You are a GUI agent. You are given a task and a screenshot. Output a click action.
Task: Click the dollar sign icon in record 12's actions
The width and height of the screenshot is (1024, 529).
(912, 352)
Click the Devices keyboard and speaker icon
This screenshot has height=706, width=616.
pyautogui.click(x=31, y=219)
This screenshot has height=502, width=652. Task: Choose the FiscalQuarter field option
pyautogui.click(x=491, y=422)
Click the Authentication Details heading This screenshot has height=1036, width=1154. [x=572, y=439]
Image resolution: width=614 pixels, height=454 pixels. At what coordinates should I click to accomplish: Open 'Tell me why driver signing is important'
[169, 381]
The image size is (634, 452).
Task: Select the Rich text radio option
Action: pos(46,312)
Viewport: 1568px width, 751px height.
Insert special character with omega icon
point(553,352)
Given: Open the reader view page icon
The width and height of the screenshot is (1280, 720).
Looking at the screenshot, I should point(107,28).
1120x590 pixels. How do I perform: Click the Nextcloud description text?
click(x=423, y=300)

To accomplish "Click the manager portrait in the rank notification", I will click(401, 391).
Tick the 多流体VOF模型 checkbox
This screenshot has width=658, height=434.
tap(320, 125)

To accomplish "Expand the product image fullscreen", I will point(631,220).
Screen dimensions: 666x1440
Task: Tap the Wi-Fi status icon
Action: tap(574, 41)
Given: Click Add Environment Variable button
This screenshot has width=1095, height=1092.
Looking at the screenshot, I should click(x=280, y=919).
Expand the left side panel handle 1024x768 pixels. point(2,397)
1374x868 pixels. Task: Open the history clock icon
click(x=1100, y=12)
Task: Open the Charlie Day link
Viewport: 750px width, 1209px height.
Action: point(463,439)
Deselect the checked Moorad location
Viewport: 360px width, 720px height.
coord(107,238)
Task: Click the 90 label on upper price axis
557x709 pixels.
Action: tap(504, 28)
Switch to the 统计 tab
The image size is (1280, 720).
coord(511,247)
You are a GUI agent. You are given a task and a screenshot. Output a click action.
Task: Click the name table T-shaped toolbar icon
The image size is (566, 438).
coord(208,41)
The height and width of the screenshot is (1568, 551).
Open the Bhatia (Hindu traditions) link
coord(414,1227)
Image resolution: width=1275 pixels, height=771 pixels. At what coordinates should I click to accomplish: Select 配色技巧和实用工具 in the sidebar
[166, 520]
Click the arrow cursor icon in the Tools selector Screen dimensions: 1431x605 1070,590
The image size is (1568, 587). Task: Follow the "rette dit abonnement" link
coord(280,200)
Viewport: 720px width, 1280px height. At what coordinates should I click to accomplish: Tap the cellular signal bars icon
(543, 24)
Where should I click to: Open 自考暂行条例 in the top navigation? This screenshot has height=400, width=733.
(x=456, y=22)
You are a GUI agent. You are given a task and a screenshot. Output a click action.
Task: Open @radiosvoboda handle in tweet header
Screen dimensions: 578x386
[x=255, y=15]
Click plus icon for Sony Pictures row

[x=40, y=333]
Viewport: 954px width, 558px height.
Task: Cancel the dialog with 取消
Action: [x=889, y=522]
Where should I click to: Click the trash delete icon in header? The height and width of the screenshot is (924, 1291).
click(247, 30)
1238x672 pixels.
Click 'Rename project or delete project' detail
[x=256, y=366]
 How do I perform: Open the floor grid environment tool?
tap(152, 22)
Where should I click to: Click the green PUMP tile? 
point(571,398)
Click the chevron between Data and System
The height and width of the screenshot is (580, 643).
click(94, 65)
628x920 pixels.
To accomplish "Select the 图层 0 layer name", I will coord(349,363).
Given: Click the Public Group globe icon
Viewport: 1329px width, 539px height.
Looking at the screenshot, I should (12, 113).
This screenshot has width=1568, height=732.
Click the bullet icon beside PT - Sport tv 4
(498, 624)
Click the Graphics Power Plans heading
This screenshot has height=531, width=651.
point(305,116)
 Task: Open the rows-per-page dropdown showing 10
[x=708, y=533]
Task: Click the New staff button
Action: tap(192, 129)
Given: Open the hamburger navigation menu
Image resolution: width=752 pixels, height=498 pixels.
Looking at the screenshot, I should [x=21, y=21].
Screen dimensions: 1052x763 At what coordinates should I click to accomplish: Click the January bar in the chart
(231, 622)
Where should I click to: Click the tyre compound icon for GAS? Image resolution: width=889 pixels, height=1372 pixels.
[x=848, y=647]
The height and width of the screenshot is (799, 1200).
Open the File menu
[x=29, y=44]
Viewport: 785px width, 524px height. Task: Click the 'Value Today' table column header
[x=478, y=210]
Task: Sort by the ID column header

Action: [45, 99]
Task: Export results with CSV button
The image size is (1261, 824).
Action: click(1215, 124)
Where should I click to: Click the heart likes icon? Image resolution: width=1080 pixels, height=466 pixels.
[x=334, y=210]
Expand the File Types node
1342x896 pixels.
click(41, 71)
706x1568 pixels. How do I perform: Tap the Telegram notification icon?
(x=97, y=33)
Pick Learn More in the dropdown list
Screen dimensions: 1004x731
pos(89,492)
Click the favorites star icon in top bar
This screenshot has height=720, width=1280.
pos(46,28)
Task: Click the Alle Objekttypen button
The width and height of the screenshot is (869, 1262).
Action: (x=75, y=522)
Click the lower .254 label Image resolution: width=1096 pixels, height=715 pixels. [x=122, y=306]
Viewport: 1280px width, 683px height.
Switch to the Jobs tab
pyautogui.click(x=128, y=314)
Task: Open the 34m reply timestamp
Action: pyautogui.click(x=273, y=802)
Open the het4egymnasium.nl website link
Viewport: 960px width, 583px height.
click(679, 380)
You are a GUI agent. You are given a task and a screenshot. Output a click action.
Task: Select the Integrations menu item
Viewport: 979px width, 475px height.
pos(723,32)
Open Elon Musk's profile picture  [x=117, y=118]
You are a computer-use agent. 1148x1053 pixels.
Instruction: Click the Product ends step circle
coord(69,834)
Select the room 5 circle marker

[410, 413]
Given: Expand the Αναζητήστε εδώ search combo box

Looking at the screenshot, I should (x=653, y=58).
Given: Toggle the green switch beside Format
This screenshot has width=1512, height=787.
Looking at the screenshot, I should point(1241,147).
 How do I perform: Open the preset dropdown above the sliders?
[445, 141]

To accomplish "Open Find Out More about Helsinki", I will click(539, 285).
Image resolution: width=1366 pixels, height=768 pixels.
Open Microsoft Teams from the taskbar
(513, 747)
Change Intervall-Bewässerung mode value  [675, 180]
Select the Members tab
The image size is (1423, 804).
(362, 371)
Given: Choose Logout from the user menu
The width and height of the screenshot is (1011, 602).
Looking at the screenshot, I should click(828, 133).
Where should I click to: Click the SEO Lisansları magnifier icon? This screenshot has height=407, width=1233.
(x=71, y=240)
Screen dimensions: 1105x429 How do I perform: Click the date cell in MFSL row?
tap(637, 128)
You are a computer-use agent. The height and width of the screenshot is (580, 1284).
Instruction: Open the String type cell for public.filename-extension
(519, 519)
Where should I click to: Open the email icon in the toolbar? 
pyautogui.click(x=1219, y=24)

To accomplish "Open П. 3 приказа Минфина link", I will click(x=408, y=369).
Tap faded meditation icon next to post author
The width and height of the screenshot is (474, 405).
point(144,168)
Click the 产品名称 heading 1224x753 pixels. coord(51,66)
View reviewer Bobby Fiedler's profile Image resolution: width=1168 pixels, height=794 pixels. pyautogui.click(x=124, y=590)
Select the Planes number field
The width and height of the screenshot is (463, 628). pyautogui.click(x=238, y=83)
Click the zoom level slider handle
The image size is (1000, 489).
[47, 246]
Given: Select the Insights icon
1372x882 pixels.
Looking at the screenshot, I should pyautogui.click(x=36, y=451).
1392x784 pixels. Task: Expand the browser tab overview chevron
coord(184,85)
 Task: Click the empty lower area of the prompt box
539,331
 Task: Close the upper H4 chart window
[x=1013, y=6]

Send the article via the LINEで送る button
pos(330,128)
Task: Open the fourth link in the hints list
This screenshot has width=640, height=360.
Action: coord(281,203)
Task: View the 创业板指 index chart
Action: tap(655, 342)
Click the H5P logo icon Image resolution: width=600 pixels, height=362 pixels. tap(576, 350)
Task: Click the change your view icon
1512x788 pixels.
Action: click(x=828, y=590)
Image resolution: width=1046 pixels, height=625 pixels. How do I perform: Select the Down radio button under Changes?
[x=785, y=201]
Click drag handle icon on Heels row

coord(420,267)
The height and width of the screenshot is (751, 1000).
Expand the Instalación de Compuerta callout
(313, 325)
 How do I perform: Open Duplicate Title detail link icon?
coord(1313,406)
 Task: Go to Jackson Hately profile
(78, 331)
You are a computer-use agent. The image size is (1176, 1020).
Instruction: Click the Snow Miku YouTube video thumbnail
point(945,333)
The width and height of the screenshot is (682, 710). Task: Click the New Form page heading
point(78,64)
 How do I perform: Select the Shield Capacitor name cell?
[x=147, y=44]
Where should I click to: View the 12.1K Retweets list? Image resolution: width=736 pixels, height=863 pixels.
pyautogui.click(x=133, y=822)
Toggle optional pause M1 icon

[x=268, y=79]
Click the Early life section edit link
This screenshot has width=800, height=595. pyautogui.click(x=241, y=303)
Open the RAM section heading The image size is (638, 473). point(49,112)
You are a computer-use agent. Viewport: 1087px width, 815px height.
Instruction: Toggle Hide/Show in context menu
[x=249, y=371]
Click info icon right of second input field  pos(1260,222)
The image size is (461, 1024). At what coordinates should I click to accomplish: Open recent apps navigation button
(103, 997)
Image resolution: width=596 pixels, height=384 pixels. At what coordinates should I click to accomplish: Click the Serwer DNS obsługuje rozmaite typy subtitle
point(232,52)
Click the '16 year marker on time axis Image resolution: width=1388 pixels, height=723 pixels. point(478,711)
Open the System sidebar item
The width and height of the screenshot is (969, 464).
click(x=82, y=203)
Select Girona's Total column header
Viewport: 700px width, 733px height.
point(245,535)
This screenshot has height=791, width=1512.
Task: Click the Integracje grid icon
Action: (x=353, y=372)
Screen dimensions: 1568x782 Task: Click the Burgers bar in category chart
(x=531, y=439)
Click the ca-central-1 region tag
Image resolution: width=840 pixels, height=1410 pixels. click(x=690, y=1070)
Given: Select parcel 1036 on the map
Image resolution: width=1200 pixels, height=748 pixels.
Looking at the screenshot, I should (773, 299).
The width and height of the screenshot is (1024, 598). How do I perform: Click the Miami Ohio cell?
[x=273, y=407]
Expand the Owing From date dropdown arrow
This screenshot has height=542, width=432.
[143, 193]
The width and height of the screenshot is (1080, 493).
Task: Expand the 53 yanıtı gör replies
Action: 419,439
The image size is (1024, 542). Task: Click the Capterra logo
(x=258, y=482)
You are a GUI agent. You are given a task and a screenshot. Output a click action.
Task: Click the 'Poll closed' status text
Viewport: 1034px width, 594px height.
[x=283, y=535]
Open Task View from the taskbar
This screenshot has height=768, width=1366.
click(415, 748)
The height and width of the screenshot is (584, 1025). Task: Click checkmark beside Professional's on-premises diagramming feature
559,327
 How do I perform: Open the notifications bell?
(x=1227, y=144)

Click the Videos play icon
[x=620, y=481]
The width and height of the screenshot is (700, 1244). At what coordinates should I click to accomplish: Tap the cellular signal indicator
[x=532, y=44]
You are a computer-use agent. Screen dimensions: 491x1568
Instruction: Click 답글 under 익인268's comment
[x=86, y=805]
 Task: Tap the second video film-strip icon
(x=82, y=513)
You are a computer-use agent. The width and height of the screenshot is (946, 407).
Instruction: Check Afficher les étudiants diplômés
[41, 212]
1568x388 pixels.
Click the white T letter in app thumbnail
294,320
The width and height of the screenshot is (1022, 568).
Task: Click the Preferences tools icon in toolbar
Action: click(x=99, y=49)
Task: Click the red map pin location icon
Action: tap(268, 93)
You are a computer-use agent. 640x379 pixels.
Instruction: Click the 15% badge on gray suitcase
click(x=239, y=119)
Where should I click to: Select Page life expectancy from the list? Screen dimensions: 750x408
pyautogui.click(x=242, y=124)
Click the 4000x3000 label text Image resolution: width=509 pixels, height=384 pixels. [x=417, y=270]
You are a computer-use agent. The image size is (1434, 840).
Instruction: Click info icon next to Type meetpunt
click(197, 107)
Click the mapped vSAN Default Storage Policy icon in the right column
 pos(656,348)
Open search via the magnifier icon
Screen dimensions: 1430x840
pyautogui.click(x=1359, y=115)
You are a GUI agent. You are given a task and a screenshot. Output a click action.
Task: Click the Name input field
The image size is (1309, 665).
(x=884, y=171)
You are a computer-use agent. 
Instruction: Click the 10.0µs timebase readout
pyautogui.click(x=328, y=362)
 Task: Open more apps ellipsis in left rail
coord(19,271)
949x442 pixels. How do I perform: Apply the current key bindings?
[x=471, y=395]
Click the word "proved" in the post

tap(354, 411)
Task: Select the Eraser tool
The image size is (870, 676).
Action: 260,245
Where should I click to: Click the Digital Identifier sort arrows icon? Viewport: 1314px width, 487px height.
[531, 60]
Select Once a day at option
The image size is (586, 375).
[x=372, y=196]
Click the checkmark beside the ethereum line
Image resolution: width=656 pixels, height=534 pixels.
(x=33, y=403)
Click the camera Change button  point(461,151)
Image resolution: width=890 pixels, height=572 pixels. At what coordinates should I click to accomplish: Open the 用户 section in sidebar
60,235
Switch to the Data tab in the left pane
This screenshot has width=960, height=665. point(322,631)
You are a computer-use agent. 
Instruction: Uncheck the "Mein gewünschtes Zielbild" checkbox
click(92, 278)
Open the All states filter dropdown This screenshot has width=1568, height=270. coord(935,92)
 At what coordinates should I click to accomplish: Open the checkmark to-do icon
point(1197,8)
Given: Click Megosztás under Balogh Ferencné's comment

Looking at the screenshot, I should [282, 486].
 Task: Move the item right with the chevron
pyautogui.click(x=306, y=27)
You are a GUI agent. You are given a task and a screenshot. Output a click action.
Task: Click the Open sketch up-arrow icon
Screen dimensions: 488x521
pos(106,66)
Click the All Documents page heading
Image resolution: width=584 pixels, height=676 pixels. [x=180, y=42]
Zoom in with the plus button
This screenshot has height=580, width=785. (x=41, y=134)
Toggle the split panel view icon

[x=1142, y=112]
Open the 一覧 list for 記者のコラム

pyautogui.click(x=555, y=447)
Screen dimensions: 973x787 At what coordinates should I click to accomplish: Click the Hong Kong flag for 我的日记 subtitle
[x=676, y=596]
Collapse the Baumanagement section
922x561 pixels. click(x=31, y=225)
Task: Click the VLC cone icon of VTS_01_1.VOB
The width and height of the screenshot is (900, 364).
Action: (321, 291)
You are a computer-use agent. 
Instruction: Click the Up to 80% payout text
———
● **Aim of the task**
Out of the records, collect only those lines that contain the string "input".

● **Your response**
Click info icon right of second input field  pos(1260,222)
Task: Click the Name input field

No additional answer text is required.